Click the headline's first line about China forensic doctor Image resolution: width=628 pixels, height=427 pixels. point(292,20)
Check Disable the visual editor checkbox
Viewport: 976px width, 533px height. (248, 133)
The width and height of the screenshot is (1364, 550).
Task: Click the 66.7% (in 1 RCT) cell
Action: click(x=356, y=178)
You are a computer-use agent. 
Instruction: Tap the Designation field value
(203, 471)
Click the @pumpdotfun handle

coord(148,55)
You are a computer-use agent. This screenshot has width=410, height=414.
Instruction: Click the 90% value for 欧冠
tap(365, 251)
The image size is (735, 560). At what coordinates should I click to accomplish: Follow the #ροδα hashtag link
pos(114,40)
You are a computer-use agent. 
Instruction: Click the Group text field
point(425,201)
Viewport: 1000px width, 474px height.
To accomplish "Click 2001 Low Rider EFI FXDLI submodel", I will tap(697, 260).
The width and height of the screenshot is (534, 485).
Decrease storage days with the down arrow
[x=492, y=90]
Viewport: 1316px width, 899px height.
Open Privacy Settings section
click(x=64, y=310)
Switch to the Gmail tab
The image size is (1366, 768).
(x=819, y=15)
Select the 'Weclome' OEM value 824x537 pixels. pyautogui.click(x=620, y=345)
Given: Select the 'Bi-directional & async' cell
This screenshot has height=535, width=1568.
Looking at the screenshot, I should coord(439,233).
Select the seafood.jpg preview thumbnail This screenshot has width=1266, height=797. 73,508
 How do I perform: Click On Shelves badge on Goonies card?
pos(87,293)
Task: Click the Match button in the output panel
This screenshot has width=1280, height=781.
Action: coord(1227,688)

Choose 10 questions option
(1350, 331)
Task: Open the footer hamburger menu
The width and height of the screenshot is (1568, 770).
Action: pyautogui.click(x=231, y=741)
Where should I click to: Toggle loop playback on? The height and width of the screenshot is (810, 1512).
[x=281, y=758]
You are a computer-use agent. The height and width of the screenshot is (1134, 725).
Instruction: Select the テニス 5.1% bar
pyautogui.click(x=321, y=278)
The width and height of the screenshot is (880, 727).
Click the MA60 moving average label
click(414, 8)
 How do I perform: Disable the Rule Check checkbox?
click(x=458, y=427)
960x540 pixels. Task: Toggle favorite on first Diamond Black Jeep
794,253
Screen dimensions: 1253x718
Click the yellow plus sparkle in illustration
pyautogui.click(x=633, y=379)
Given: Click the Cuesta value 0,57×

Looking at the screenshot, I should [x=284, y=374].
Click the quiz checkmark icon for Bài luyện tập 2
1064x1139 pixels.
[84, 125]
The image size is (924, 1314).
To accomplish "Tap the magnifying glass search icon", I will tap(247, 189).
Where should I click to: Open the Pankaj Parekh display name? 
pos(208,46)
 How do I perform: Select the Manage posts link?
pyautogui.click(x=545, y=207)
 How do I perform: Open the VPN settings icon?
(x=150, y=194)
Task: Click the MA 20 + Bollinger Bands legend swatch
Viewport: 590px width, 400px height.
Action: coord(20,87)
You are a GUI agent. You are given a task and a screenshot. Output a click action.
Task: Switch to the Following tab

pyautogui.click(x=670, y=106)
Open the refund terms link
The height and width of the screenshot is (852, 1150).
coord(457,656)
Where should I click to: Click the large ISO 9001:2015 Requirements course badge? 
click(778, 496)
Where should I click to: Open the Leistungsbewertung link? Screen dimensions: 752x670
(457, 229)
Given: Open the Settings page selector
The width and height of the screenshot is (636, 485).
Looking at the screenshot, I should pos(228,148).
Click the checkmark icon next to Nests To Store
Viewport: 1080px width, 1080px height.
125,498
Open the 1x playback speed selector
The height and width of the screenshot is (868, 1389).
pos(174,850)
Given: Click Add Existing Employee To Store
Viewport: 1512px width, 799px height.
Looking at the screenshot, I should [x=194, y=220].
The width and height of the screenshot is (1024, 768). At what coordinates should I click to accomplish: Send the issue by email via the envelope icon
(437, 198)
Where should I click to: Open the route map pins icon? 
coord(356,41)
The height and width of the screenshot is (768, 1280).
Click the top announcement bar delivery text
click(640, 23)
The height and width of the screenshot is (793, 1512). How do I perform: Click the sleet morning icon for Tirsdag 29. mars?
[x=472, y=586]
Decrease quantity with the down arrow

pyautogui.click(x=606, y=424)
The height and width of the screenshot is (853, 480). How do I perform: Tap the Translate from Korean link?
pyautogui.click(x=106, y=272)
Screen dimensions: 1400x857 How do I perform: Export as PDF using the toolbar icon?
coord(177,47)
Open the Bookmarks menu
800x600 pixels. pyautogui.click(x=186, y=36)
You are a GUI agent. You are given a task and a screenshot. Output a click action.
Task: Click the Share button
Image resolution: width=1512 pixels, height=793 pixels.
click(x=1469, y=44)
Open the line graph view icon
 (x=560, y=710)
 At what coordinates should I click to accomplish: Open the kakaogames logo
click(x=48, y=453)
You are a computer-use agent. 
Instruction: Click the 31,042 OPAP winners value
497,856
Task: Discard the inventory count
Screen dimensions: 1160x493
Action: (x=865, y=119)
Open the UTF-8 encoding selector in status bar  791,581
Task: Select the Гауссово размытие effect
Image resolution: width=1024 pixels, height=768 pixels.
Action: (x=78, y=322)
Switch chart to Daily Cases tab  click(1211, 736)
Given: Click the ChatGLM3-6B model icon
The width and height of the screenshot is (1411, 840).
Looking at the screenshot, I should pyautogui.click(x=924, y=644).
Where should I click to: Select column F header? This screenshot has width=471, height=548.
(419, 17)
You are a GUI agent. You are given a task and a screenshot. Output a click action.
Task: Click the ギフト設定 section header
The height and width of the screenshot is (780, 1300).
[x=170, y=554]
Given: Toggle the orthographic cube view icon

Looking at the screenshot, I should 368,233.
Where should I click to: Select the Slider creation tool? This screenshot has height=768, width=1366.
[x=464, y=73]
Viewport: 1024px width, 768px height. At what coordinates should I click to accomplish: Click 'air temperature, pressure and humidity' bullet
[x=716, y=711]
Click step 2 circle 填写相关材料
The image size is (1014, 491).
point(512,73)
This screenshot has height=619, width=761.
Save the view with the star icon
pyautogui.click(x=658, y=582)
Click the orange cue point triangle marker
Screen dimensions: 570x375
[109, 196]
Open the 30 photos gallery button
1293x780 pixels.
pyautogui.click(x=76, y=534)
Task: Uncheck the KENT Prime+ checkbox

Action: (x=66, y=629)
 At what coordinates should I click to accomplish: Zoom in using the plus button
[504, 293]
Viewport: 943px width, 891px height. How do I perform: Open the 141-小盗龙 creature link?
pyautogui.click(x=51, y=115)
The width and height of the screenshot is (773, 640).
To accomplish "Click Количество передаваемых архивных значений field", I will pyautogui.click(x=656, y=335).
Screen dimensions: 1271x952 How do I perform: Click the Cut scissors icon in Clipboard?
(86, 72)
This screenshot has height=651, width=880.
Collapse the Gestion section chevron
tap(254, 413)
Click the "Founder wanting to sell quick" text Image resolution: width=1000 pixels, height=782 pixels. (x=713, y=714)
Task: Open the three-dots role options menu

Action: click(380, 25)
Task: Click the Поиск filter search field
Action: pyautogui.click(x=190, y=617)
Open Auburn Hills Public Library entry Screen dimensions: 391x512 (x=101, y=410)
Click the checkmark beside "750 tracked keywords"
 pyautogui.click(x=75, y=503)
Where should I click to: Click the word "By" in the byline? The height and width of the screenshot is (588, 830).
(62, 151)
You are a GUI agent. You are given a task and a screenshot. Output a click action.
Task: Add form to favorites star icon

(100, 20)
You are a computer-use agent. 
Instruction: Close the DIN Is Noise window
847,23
# # # # # # #
Go through the listing, and whenever a line contains the string "will", copy that line.

To accomplish "Click 2001 Low Rider EFI FXDLI submodel", I will tap(697, 260).
To accomplish "Tap the magnifying glass search icon", I will tap(247, 189).
To accomplish "Click Количество передаваемых архивных значений field", I will pyautogui.click(x=656, y=335).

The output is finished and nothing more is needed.